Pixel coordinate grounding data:
+++

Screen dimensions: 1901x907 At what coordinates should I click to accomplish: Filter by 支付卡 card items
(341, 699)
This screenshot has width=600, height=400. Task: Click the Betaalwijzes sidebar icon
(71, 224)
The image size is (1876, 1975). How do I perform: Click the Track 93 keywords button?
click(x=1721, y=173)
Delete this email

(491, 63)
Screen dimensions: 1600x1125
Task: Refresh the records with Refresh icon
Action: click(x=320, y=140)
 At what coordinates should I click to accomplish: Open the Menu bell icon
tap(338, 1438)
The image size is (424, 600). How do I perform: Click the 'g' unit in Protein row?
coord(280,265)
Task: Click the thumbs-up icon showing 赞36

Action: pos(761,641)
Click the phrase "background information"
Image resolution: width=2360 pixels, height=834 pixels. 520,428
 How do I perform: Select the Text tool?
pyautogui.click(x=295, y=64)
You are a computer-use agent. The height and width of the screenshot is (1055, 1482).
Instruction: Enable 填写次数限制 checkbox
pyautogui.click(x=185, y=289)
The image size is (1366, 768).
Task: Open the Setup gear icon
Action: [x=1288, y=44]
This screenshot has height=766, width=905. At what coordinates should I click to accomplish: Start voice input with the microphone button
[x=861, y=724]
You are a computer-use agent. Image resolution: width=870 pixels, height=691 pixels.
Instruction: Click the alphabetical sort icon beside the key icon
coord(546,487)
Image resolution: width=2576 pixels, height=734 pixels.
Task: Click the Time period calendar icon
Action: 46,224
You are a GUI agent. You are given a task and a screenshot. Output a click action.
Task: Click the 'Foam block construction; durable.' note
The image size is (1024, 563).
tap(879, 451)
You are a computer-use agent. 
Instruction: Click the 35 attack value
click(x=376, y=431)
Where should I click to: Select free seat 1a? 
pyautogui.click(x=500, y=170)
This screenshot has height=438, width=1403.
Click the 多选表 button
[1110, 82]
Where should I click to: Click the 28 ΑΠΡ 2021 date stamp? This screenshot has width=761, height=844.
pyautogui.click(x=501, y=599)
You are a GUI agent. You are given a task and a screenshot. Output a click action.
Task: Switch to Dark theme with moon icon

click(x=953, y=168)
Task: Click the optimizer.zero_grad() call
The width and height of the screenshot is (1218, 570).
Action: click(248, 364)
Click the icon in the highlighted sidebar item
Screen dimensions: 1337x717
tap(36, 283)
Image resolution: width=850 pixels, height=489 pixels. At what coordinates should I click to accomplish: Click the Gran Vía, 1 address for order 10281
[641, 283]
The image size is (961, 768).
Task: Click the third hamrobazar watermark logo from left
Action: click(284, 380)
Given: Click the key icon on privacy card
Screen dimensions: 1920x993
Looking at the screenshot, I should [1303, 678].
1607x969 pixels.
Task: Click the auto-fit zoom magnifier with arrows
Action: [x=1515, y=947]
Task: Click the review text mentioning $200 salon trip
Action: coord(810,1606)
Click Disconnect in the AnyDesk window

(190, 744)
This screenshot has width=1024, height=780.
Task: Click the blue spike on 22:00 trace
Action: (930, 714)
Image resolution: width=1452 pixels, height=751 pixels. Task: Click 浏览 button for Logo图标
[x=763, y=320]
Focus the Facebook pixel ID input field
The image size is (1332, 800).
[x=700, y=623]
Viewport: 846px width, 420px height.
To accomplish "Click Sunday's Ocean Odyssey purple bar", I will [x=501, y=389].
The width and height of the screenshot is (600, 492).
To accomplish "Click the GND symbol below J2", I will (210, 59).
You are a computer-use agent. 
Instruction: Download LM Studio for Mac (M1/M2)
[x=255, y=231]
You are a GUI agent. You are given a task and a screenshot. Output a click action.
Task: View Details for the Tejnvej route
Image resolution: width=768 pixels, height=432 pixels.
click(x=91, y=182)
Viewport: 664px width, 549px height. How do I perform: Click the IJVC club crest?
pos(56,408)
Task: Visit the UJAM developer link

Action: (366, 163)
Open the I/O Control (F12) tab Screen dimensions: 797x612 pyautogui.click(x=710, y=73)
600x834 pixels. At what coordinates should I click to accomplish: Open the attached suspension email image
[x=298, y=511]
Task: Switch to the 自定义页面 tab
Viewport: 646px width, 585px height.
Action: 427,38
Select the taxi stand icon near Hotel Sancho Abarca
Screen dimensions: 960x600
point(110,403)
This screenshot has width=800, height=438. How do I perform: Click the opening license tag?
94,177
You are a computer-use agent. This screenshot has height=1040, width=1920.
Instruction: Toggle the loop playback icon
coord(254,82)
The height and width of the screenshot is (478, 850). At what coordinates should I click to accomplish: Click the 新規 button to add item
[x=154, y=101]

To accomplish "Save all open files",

+++

Repeat the data precisely, line by line.

▸ **Answer area**
Screen dimensions: 1901x907 At what coordinates should I click to accomplish: Filter by 支付卡 card items
(341, 699)
This screenshot has width=600, height=400. Task: Click the Betaalwijzes sidebar icon
(71, 224)
The image size is (1876, 1975). How do I perform: Click the Track 93 keywords button?
click(x=1721, y=173)
Delete this email

(491, 63)
Screen dimensions: 1600x1125
Task: Refresh the records with Refresh icon
Action: click(x=320, y=140)
 At what coordinates should I click to accomplish: Open the Menu bell icon
tap(338, 1438)
The image size is (424, 600). How do I perform: Click the 'g' unit in Protein row?
coord(280,265)
Task: Click the thumbs-up icon showing 赞36

Action: pos(761,641)
Click the phrase "background information"
Image resolution: width=2360 pixels, height=834 pixels. 520,428
 How do I perform: Select the Text tool?
pyautogui.click(x=295, y=64)
You are a computer-use agent. The height and width of the screenshot is (1055, 1482).
Instruction: Enable 填写次数限制 checkbox
pyautogui.click(x=185, y=289)
The image size is (1366, 768).
Task: Open the Setup gear icon
Action: [x=1288, y=44]
This screenshot has height=766, width=905. At what coordinates should I click to accomplish: Start voice input with the microphone button
[x=861, y=724]
You are a computer-use agent. Image resolution: width=870 pixels, height=691 pixels.
Instruction: Click the alphabetical sort icon beside the key icon
coord(546,487)
Image resolution: width=2576 pixels, height=734 pixels.
Task: Click the Time period calendar icon
Action: 46,224
You are a GUI agent. You are given a task and a screenshot. Output a click action.
Task: Click the 'Foam block construction; durable.' note
The image size is (1024, 563).
tap(879, 451)
You are a computer-use agent. 
Instruction: Click the 35 attack value
click(x=376, y=431)
Where should I click to: Select free seat 1a? 
pyautogui.click(x=500, y=170)
This screenshot has height=438, width=1403.
Click the 多选表 button
[1110, 82]
Where should I click to: Click the 28 ΑΠΡ 2021 date stamp? This screenshot has width=761, height=844.
pyautogui.click(x=501, y=599)
You are a GUI agent. You are given a task and a screenshot. Output a click action.
Task: Switch to Dark theme with moon icon

click(x=953, y=168)
Task: Click the optimizer.zero_grad() call
The width and height of the screenshot is (1218, 570).
Action: click(248, 364)
Click the icon in the highlighted sidebar item
Screen dimensions: 1337x717
tap(36, 283)
Image resolution: width=850 pixels, height=489 pixels. At what coordinates should I click to accomplish: Click the Gran Vía, 1 address for order 10281
[641, 283]
The image size is (961, 768).
Task: Click the third hamrobazar watermark logo from left
Action: click(284, 380)
Given: Click the key icon on privacy card
Screen dimensions: 1920x993
Looking at the screenshot, I should [1303, 678].
1607x969 pixels.
Task: Click the auto-fit zoom magnifier with arrows
Action: [x=1515, y=947]
Task: Click the review text mentioning $200 salon trip
Action: coord(810,1606)
Click Disconnect in the AnyDesk window

(190, 744)
This screenshot has width=1024, height=780.
Task: Click the blue spike on 22:00 trace
Action: (930, 714)
Image resolution: width=1452 pixels, height=751 pixels. Task: Click 浏览 button for Logo图标
[x=763, y=320]
Focus the Facebook pixel ID input field
The image size is (1332, 800).
[x=700, y=623]
Viewport: 846px width, 420px height.
To accomplish "Click Sunday's Ocean Odyssey purple bar", I will [x=501, y=389].
The width and height of the screenshot is (600, 492).
To accomplish "Click the GND symbol below J2", I will (210, 59).
You are a computer-use agent. 
Instruction: Download LM Studio for Mac (M1/M2)
[x=255, y=231]
You are a GUI agent. You are given a task and a screenshot. Output a click action.
Task: View Details for the Tejnvej route
Image resolution: width=768 pixels, height=432 pixels.
click(x=91, y=182)
Viewport: 664px width, 549px height. How do I perform: Click the IJVC club crest?
pos(56,408)
Task: Visit the UJAM developer link

Action: (366, 163)
Open the I/O Control (F12) tab Screen dimensions: 797x612 pyautogui.click(x=710, y=73)
600x834 pixels. At what coordinates should I click to accomplish: Open the attached suspension email image
[x=298, y=511]
Task: Switch to the 自定义页面 tab
Viewport: 646px width, 585px height.
Action: 427,38
Select the taxi stand icon near Hotel Sancho Abarca
Screen dimensions: 960x600
point(110,403)
This screenshot has width=800, height=438. How do I perform: Click the opening license tag?
94,177
You are a computer-use agent. This screenshot has height=1040, width=1920.
Instruction: Toggle the loop playback icon
coord(254,82)
The height and width of the screenshot is (478, 850). At what coordinates should I click to accomplish: Click the 新規 button to add item
[x=154, y=101]

To accomplish "Save all open files",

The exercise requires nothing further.